Friday, April 18, 2008

  • Sticks and Stones

    This is one of those stream of conciousness, reminiscing posts that risks wandering into narcisism.  Just thought I'd warn you.  Normally I catch myself halfway through writing such things and delete them before they see the light of day.  But I figure maybe someone can identify with this stuff, maybe even encourage them a bit, so I'll try to resist the urge this time.

     

    Thinking about getting picked on.  Right now I would say I've reached the point in life where I don't really feel like I'm proving anything to anyone.  Not talking about a spurt of self-confidence that's barely hiding, if at all, the iceberg of self-doubt that's just waiting for the next insult to come bobbing back up.  It's the kind of thing you eventually find yourself going along and it fades into your thinking and you say, "Huh.  Well, this is a good thing.  Kinda nice."  Then go back to whatever it is you're doing.  Unless you decide to  make a blog post out of it.  Or book.  Not motivated or talented enough for a book.  This will do.  My point is, it's not a huge "A-HA!" moment where birds sing sweeter, the sun shines brighter, and you doodle happy faces everywhere.  That's probably a sign that you haven't actually gotten there yet.  I've had my share of false starts too.

    So what do you say about it then?  I guess one option would be to look back on the messy road that got me here, consider some of the possible reasons why it took so long.  Until we actually get here (listen to this.  I'm really sounding like "Hey, I've arrived.  Check it out".  Not really.  Please bear with me), it's amazing how many different things we think will enable us to reach it.  The right person coming into our life.  The right job.  The right list of success stories.  But it misses the point.  You're still trying to prove something.  I'm not talking about getting something that proves anything.  I'm talking about being able to set aside that need all together.  I can name a number of ways I thought I could reach it.  But that's a boring discussion...

    So what does any of this have with getting picked on?  Told you this would wander all over the place.  Very close to that delete key right now.  I guess because it was a lot of what happened very early on for me that really fixed this craving to prove myself in my thinking.  Getting picked on.  Mercilessly. 

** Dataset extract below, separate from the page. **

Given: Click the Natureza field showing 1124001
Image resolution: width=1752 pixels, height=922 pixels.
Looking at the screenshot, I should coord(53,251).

    I grew up a short, skinny white kid in an all-black neighborhood.  Okay, 98% black.  Inner city I guess.  Let's put aside racism here for a sec, okay?  Dad was still a drunk at the time and worked a lot.  We never wrestled, played ball, etc.  No, I am not commiserating on my lost childhood here.  Just setting a stage.  Point is, we never did that stuff you see lions do on Discovery channel, where the cubs 'play fight', but actually it's a very important means of learing the skills and confidence necessary later on.  What this means is I grew up scared.  And scared is something that really does show up on your face, your walk, your posture.  Very easy to spot.  In a neighborhood like mine, you may as well walk naked down the street with a bullseye on your chest.  But it wasn't just black kids.  Plenty of white kids at school. 

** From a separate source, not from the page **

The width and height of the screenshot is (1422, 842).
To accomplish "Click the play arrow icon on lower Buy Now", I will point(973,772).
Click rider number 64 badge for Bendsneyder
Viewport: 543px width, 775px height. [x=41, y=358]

    Some examples of what happens to bullseye kids: getting cornered a lot.  In bathrooms, locker rooms, walking home from school.  I quickly figured out at least five alternate routes.  You get things thrown at you fairly often.  One place I hated: public pools.  Went there pretty often as a kid.  I remember getting cornered in the changing room by about fifteen kids.  They tried to tear off my shorts, presumably to then force me to run out into the pool area naked, in front of about a hundred other kids.  An adult walked in and broke it up. 

    Got sent to summer day camp once.  We were all supposed to be taking swimming lessons.  I remember everyone else being at the far side of the pool (which in memory looks about 500 yards across.  Probably only 20).  There I am, by myself on the shallow end, on tippy toe trying to pretend that I'm swimming so the instructor will leave me alone and we can get out of there.  Everyone else is standing at the other end shouting and catcalling telling me to hurry up.

    I was in boyscouts.  12 years old.  One kid, Chris, seemed to have it out for me.  I remember we were in a van (his dad's, I think.  One of those big ones with no seats or anything in back).  He wanted to fight me.  Three other kids there.  Never did take a swing.  Another confirmation that Jim is the wus of the group.  Had a bunch of similar situations.  Usually praying feverishly that an adult would show up so I wouldn't get creamed.  Then there was Cecil.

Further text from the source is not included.